In short, Israel is allowing aid into the strip. (But guess who has kept Gaza crossings mostly closed thus far? That’s right, Egypt.)
4) “Why didn’t Israel just agree to renew the Gaza truce?”
First, what truce? Terror groups continued to fire rockets throughout the lull, even if somewhat infrequently, and even if the world didn’t seem to care too much. Nonetheless, Israel clearly declared that it is interested in extending the truce. Our top officials made it clear time and again.
Yet Hamas leaders clearly declared that the truce ended Dec. 19, and proceeded to bombard southern Israeli communities with dozens of rockets daily. In short, it is no wonder that even the Egyptians are blaming Hamas this time.
5) “But Hamas was elected democratically — why can’t Israel accept it?”
Although Hamas won the Palestinian elections, it took Gaza by force, in the process hurling rival Fatah members down to their death from high-rises and shooting others in the knees with the declared aim of maiming them.

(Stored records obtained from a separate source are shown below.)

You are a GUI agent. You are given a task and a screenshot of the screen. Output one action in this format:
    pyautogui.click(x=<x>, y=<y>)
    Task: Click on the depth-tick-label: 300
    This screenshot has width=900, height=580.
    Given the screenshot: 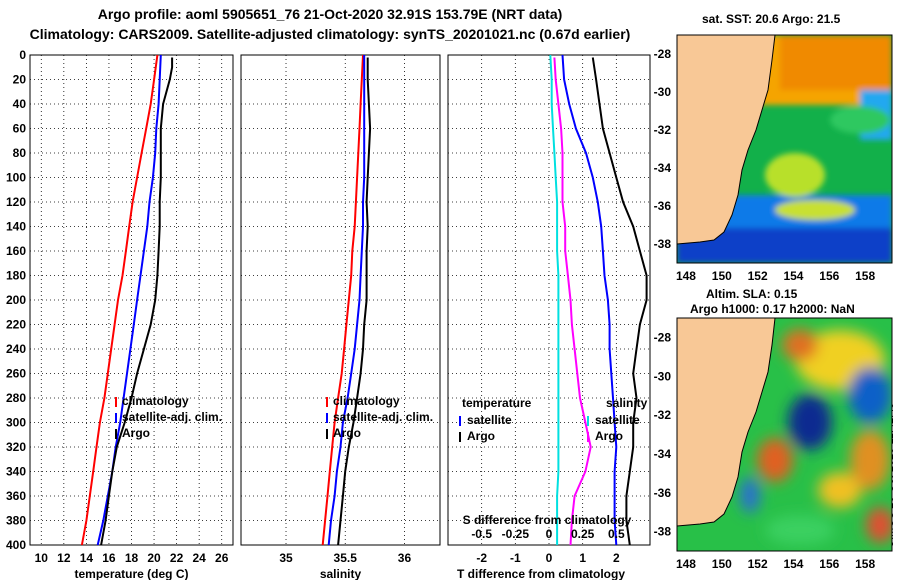 What is the action you would take?
    pyautogui.click(x=16, y=423)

Some democracy.
In any case, Israel in fact “recognizes,” de facto, Hamas’ rule in Gaza, which is precisely why it is justified in attacking the Hamas-ruled strip, recognizing that it is indeed being governed by a terror entity. Israel did not launch the operation because Hamas is in power there — rather, it did so because Hamas is a terrorist organization that has deliberately targeted civilians with thousands of rockets over the past eight years.
6) “Israel is targeting civilians.”
You mean to say that “one of the most powerful armies in the world” has been bombing Gaza for days, deploying massive air power, dropping hundreds of bombs and ultimately killing a grand total of some 50 civilians in the “most crowded place on earth?”
There are two options here: a) The Israeli army is not targeting civilians, or b) Israeli pilots stink. We tend to go with option A.
Indeed, Israel goes to great lengths to avoid civilian casualties, by deploying precise ammunition and specialized techniques. In fact, nobody in the world does this better than the Jewish state.
Yigal Walt, a former news editor at Ynetnews.com in Israel, is a researcher at the International Policy Institute for Counter-Terrorism in Herzliya. He earned a master’s in international/security studies at York University in Toronto.